Find the line with "Given: Focus the Value input showing 5" in the records below. Copy it and every line after it, up to and including the line with "The width and height of the screenshot is (868, 495).".

[Collection entries]
+---+
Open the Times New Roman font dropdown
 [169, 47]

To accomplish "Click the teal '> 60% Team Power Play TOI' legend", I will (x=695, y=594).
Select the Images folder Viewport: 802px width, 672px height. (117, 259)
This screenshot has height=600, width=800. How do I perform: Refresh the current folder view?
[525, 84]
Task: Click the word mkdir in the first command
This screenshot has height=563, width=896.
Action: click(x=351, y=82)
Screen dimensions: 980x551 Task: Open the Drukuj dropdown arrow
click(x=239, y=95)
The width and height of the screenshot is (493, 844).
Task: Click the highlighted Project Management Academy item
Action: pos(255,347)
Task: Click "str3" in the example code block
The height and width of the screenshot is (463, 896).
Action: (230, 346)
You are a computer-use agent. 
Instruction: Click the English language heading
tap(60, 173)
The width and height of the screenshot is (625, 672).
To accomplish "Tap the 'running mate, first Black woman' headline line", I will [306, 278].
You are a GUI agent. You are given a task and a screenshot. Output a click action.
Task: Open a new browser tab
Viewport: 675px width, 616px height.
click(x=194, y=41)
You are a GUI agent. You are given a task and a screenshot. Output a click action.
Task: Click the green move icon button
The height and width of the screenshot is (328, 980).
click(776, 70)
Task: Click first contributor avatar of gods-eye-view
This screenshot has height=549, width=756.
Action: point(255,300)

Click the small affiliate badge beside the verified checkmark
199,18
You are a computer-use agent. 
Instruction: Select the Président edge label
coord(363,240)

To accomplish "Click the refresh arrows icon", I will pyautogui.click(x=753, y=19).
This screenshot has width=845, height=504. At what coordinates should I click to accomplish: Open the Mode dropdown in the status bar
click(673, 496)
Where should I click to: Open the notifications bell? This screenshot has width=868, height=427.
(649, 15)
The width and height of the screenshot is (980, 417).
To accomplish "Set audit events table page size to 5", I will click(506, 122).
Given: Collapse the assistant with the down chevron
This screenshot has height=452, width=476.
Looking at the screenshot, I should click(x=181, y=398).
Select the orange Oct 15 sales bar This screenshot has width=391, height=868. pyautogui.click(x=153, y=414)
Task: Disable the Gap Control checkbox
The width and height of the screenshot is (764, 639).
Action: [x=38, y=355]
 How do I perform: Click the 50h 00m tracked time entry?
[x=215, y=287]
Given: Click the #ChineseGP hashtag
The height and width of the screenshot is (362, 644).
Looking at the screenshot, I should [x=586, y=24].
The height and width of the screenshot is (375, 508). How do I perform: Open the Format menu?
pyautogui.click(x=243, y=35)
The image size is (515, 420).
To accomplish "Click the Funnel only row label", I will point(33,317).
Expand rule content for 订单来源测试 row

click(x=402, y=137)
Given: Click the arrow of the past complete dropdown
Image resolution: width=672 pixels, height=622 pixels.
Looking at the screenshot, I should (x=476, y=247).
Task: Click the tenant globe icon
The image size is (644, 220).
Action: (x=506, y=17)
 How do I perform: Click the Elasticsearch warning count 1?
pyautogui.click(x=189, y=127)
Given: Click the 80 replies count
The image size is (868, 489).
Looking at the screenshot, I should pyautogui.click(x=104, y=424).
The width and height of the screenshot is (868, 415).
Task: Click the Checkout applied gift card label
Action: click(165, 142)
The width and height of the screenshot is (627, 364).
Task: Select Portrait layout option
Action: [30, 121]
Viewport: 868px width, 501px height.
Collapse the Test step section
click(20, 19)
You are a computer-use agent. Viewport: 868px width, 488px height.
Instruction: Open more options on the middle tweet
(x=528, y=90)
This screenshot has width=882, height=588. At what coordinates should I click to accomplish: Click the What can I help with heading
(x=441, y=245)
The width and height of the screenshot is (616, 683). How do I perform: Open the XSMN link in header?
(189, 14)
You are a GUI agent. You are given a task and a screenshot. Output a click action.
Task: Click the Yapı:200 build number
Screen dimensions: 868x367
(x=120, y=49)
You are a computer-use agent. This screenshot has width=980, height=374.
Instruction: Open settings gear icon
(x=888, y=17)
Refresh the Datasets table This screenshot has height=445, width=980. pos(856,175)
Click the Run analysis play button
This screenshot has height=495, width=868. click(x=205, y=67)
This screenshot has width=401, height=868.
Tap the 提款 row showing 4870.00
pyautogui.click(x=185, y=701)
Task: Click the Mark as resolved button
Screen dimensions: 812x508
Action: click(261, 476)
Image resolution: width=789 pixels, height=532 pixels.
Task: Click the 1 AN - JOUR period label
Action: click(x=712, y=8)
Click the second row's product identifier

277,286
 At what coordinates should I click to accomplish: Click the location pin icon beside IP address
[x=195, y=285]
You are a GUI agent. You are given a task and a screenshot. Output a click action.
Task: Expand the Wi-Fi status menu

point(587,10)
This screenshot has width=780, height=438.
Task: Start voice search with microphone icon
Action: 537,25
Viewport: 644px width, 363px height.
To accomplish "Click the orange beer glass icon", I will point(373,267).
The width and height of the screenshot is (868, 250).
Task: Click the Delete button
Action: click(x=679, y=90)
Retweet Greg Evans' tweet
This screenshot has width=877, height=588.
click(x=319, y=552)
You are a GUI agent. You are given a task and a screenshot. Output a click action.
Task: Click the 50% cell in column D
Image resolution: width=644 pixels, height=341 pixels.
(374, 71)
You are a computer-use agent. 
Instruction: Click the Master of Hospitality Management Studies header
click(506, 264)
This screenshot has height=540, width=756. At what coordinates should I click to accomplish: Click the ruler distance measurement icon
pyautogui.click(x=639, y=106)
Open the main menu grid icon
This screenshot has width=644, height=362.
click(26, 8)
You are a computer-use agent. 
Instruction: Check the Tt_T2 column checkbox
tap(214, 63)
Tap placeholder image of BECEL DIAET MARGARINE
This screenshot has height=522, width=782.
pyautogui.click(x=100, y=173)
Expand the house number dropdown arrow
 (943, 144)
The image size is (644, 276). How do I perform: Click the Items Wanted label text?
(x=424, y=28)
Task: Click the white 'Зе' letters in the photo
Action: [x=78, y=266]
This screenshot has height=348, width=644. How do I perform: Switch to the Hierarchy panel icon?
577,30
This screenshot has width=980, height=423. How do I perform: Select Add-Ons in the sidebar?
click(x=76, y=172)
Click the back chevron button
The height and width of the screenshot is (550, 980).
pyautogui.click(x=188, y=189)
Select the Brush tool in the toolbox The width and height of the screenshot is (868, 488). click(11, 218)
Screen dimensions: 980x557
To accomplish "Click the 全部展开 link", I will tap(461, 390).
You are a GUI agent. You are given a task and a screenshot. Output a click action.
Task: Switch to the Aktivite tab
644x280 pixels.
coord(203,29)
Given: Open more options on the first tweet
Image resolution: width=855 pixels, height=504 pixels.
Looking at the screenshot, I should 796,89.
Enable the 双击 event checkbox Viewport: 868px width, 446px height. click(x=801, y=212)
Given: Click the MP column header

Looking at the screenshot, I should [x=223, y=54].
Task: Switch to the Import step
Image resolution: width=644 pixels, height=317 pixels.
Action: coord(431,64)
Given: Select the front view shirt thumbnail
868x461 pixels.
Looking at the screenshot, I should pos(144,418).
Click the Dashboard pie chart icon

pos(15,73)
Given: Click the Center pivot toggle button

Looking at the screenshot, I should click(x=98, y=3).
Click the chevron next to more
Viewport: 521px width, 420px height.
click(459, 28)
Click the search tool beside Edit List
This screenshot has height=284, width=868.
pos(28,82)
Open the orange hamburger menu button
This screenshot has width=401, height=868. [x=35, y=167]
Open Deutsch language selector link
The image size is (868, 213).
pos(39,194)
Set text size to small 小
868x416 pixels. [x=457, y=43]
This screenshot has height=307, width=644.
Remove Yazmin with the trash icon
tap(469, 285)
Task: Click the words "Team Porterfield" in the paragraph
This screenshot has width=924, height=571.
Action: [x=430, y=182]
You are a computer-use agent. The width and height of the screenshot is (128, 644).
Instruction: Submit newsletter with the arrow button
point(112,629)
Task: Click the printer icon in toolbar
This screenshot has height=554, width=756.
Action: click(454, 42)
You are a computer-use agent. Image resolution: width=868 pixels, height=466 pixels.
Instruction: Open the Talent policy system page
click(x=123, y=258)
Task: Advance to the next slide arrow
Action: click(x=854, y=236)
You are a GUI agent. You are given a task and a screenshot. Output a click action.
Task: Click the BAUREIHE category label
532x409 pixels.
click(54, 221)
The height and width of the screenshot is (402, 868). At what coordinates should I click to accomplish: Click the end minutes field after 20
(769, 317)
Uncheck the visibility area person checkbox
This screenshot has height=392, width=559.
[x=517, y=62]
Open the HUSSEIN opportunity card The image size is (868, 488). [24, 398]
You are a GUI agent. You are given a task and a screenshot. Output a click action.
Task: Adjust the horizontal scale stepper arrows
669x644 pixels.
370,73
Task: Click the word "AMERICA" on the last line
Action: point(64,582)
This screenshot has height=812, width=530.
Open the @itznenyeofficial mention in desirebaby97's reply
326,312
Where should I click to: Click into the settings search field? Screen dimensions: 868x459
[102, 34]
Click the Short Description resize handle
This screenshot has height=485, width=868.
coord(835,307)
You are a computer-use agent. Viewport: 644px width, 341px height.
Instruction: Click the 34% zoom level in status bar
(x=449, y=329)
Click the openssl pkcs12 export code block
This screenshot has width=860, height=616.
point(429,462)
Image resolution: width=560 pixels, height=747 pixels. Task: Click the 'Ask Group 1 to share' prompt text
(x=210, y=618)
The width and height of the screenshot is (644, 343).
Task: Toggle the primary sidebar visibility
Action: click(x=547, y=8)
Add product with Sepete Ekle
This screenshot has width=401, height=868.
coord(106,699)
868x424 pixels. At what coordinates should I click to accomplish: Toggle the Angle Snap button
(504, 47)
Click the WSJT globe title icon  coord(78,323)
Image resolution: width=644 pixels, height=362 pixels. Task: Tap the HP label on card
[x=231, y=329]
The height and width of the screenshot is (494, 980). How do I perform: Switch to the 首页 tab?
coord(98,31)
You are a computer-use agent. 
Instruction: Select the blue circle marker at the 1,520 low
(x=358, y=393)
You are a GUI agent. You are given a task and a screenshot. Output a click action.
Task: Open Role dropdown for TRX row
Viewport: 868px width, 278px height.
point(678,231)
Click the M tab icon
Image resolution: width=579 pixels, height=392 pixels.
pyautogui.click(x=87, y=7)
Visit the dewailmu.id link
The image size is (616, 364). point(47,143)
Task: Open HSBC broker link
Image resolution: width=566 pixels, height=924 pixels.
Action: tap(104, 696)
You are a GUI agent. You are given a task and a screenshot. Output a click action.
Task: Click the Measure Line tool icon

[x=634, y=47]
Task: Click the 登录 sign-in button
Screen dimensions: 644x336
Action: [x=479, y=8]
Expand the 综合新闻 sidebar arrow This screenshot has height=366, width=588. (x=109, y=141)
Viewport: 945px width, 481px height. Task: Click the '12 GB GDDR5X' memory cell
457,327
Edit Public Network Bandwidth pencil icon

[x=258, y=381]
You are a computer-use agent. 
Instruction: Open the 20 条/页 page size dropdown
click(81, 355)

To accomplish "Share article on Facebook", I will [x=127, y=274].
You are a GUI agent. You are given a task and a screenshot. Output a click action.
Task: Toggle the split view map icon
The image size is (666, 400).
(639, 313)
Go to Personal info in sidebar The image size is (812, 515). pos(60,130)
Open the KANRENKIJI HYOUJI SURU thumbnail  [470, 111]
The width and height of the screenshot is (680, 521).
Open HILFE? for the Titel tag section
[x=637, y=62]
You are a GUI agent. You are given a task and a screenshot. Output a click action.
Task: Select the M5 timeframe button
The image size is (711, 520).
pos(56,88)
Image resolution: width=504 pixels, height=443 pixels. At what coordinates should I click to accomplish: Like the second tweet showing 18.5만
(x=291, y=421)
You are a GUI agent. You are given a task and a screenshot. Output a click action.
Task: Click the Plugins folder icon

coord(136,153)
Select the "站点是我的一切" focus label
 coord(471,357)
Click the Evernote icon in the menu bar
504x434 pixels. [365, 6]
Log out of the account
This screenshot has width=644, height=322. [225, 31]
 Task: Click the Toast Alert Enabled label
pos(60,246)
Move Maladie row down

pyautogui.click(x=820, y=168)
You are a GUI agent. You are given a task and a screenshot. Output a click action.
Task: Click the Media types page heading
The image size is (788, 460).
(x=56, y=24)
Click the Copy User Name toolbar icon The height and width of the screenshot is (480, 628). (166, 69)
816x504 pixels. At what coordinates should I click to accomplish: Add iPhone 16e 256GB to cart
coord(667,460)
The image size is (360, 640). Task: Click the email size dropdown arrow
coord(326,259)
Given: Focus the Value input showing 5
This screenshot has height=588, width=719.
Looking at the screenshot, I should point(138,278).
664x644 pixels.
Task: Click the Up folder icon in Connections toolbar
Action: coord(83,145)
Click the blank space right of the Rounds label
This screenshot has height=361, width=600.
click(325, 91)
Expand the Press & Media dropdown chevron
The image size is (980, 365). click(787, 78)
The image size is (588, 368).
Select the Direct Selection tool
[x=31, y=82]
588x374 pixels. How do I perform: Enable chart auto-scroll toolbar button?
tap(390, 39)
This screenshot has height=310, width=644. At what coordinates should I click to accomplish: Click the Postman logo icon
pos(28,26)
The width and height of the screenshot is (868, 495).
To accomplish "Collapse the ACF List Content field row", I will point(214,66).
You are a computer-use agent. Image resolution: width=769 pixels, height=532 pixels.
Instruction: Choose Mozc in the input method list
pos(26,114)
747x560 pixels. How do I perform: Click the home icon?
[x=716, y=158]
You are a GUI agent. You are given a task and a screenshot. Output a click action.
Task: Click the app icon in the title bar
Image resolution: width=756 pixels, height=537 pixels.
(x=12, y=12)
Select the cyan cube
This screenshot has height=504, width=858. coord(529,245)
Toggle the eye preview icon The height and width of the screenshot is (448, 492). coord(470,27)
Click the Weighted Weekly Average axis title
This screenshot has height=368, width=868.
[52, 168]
+---+
● **ANSWER BELOW**:
Given: Focus the Value input showing 5
This screenshot has height=588, width=719.
Looking at the screenshot, I should point(138,278).
664x644 pixels.
Task: Click the Up folder icon in Connections toolbar
Action: coord(83,145)
Click the blank space right of the Rounds label
This screenshot has height=361, width=600.
click(325, 91)
Expand the Press & Media dropdown chevron
The image size is (980, 365). click(787, 78)
The image size is (588, 368).
Select the Direct Selection tool
[x=31, y=82]
588x374 pixels. How do I perform: Enable chart auto-scroll toolbar button?
tap(390, 39)
This screenshot has height=310, width=644. At what coordinates should I click to accomplish: Click the Postman logo icon
pos(28,26)
The width and height of the screenshot is (868, 495).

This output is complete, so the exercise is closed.